Quelle énergie pour se chauffer ? Le comparatif sans idéologie
Chaque énergie a ses vendeurs et ses détracteurs — et votre maison n'a que faire des deux. Voici le comparatif tel qu'on le pose en étude thermique autour de Vannes : coûts réels, contraintes réelles, et les profils de maisons où chaque solution gagne.

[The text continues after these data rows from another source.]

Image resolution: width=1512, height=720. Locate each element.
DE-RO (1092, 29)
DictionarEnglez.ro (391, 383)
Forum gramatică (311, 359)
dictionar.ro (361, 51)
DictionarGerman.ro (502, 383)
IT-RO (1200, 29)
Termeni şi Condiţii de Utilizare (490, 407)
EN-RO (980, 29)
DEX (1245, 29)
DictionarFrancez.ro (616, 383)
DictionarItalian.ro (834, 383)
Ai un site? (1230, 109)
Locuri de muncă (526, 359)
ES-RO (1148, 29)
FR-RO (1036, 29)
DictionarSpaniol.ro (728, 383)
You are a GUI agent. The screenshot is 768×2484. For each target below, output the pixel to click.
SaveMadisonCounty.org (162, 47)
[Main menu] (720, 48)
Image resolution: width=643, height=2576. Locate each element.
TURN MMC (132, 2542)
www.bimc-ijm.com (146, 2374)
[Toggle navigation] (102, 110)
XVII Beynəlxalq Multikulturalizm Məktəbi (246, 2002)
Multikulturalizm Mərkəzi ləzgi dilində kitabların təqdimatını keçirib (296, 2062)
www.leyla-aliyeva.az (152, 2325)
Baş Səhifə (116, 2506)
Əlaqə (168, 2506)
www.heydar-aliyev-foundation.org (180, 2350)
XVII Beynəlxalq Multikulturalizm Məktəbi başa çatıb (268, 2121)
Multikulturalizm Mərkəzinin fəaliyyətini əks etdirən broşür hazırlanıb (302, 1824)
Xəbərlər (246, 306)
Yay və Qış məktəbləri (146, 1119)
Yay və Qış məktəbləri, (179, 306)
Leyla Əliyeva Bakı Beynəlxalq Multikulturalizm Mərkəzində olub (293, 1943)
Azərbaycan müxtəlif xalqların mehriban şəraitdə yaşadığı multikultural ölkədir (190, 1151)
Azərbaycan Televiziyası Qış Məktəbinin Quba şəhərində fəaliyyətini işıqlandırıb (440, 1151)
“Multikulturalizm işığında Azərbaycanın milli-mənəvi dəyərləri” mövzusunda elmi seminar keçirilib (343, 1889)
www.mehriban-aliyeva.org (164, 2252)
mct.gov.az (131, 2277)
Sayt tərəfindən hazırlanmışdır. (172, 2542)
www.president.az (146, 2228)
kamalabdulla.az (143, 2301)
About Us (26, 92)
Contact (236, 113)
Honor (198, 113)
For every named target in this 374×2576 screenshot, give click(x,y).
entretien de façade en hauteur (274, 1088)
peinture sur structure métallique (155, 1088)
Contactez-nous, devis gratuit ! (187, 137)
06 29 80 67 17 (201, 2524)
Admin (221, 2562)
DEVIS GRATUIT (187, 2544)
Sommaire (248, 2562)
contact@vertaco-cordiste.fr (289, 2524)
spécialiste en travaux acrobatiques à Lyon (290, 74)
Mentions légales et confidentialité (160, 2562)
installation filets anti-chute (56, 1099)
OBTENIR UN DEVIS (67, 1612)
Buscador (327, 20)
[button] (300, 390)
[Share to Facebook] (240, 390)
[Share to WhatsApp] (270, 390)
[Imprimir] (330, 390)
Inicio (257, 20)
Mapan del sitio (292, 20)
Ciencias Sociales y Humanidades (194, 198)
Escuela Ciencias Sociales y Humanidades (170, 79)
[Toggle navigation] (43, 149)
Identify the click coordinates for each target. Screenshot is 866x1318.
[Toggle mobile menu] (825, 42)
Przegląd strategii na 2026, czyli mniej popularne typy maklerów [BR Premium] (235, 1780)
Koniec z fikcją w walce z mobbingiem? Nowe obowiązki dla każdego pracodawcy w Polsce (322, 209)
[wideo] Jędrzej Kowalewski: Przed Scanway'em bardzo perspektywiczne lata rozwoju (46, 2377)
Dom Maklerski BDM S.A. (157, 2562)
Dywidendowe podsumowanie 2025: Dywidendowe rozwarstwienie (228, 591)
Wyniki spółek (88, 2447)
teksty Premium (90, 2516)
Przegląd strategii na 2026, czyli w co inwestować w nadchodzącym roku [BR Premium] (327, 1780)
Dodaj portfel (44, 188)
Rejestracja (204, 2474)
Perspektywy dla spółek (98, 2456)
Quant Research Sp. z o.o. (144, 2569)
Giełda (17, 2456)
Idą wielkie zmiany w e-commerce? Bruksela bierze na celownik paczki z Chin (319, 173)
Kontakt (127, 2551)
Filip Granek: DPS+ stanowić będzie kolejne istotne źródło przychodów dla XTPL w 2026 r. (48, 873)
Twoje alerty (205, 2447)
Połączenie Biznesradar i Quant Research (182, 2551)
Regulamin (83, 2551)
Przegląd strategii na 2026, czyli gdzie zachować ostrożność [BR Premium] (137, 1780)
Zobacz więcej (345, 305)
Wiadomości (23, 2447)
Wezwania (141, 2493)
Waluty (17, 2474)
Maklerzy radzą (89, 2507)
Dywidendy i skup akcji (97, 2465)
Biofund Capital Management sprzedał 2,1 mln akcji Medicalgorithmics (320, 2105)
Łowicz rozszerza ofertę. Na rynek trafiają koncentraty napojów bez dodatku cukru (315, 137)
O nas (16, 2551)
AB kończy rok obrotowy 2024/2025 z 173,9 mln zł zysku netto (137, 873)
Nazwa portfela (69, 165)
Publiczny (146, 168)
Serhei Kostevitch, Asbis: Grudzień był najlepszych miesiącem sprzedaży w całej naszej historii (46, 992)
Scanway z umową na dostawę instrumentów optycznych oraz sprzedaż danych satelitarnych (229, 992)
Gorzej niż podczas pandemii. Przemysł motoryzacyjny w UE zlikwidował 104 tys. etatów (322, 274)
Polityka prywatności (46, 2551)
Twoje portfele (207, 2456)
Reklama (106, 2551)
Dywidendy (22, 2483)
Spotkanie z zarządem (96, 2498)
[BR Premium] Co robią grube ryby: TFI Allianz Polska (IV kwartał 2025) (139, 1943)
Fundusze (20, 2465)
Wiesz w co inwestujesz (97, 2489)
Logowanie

Le tableau de bord des énergies
| Énergie | Coût d'usage relatif | Investissement | Le bon profil |
|---|---|---|---|
| PAC air-eau | Le plus bas (climat doux du golfe) | Élevé, très aidé | Maison isolée avec radiateurs à eau |
| Chaudière granulés | Bas et stable | Très élevé, très aidé | Grande maison ancienne, gros besoins |
| Poêle (bois/granulés) | Le plus bas au local | Modéré, aidé | Volumes ouverts, appoint devenu principal |
| Gaz de réseau | Moyen, volatil | Modéré, non aidé | Rues de Vannes desservies, transition douce |
| Fioul | Élevé et volatil | — (interdit en neuf) | Aucun cas neuf : énergie en extinction |
| Électrique direct | Le plus élevé | Faible | Petites surfaces très isolées uniquement |
Ce que le golfe du Morbihan change au tableau
Trois facteurs locaux pèsent sur le choix. Le climat océanique doux favorise nettement les PAC — elles passent l'essentiel de la saison dans leur zone de rendement idéale, sans les grands froids qui les mettent en difficulté ailleurs. Le bois local abondant dope les solutions biomasse : granulés bretons en vrac, bûches du bocage en circuit court. Et le réseau de gaz limité à Vannes et quelques bourgs sort d'office cette option pour la couronne et les bords de golfe — là où, précisément, le fioul attend son remplacement aidé. Hors des rues raccordées, le match se joue presque toujours entre PAC air-eau et granulés, avec le poêle en trouble-fête des maisons aux volumes ouverts. Seule nuance côté littoral : l'air marin impose un matériel traité anticorrosion.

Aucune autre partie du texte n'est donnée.